Gale-Force Winds Delay Start Of Transatlantic Rowing Challenge

The start of an endurance race dubbed the world’s toughest row has been postponed at the 11th hour due to gale-force winds.

The Talisker Whisky Atlantic Challenge’s fleet of 25 teams – including many from the UK and Ireland – were informed about two hours before competitors were due to leave La Gomera in the Canary Islands bound for Antigua in the Caribbean.

Briefing the crews, who had spent two years preparing for the challenge, race director Carsten Horen Olsen said another decision would be made on Wednesday morning.

He said: “It’s quite mixed feelings that I have to announce to you that the race start will be delayed.”

Duty officer Ian Couch said winds of up to 40 knots on leaving the harbour would be a “baptism of fire” that would potentially put some crews in danger.

He said: “You know full well we don’t mind putting you out there if it’s going to be scary, or it’s going to be bumpy, or it’s going to be tough.

“But there has to be a line drawn between that and foolhardy.

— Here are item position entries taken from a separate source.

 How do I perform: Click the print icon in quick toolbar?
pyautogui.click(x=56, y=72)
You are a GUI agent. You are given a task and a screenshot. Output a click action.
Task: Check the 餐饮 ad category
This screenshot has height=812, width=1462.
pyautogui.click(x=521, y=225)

“We accept there is going to be an element of risk with what you’re going to do, but if we are going to put you into conditions which have escalated and changed overnight, that would be wrong.

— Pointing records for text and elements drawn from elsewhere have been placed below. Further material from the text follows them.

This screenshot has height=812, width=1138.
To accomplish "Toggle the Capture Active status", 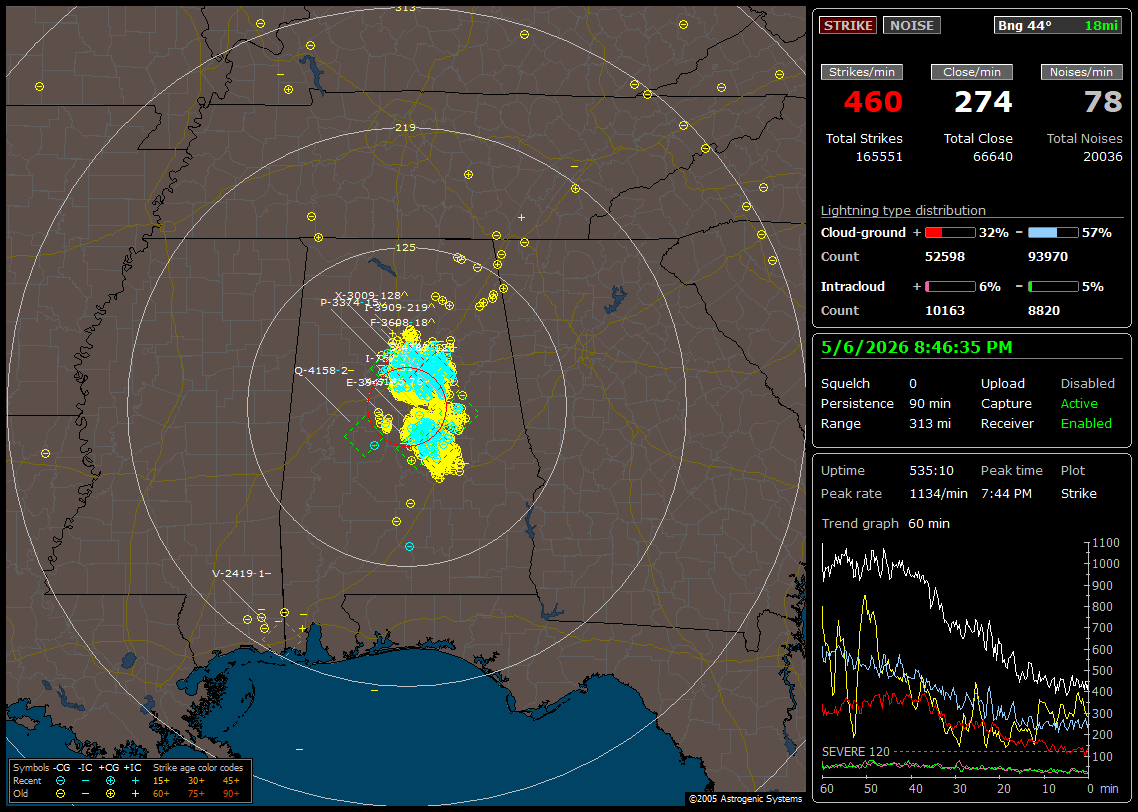I will click(x=1078, y=403).
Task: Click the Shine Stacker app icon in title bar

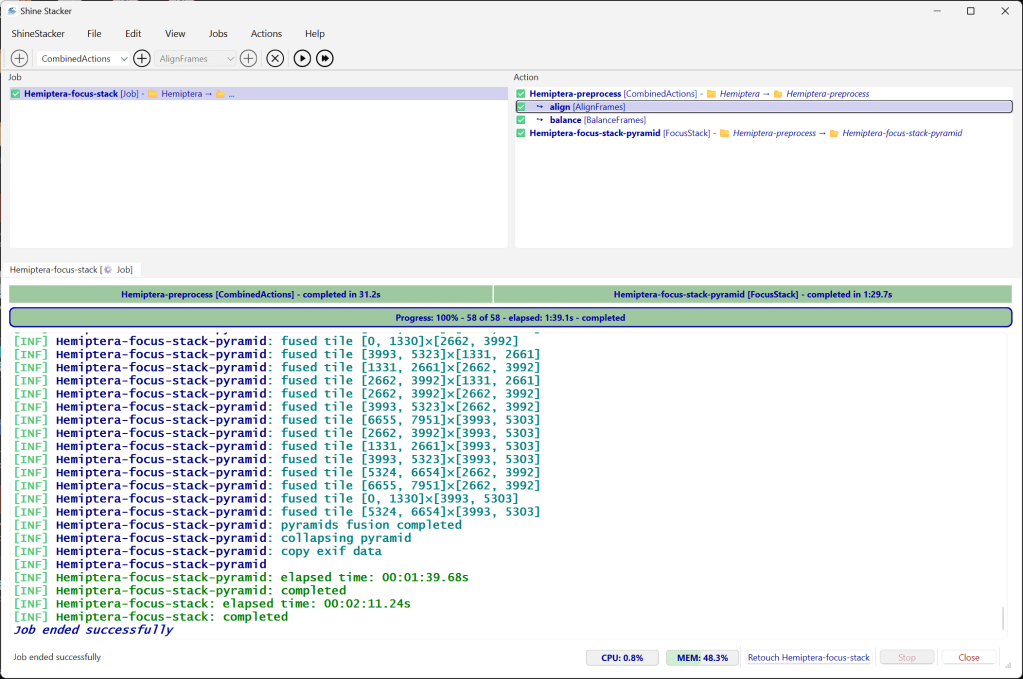Action: click(10, 11)
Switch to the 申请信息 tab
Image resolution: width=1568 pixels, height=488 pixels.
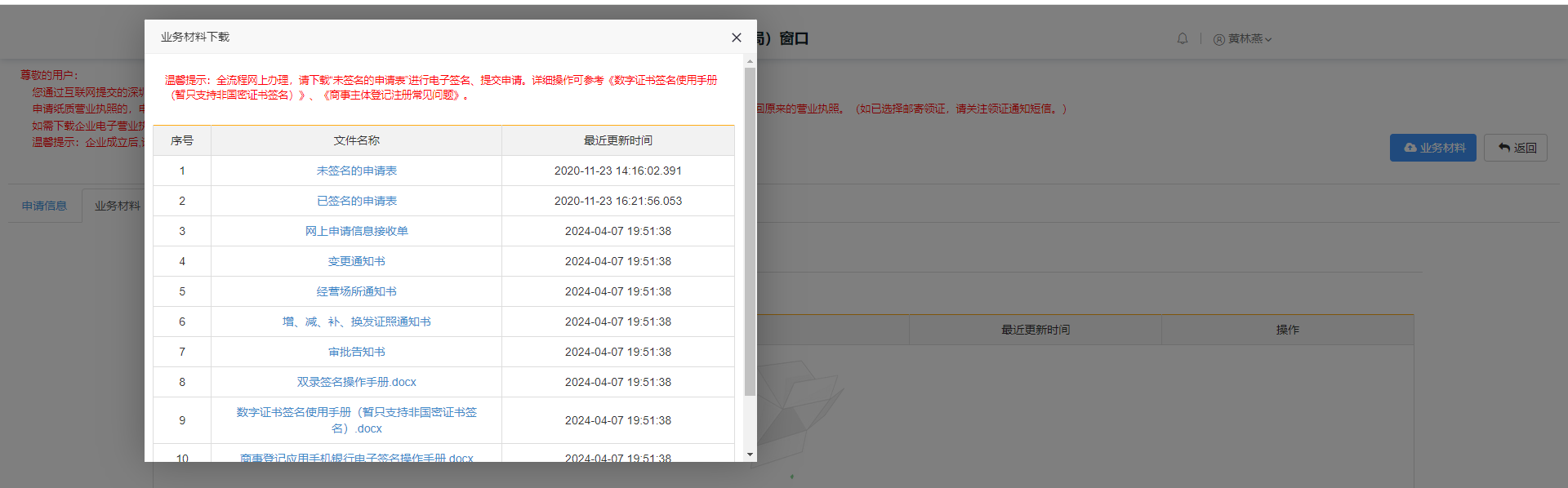[x=44, y=206]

“Some of you might be able to cope with that, at this stage, as a baptism of fire, that will be too much for some of you. We are risking capsize and abandonment at a time which is unnecessary.

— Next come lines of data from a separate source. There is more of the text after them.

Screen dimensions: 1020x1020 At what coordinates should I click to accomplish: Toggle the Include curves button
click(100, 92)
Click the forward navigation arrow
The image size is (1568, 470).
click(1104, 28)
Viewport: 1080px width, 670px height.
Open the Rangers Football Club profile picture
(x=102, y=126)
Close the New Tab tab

“You are currently in a safe port and to put you out into that would be wrong.”

Former Ireland rugby player Damian Browne and four-time Invictus Games gold medal winner Jordan Beecher are among those lining up their fibreglass vessels in La Gomera for the start of the charity race.

Another team, Saddle Sand Sea, are using the water-based challenge to complete a unique endurance triathlon.

Crews will not leave before Wednesday morning, although race organisers have warned the start could be delayed further.

The 2013 Atlantic Challenge was postponed by two days, while the 2015 race was delayed by four days due to poor weather.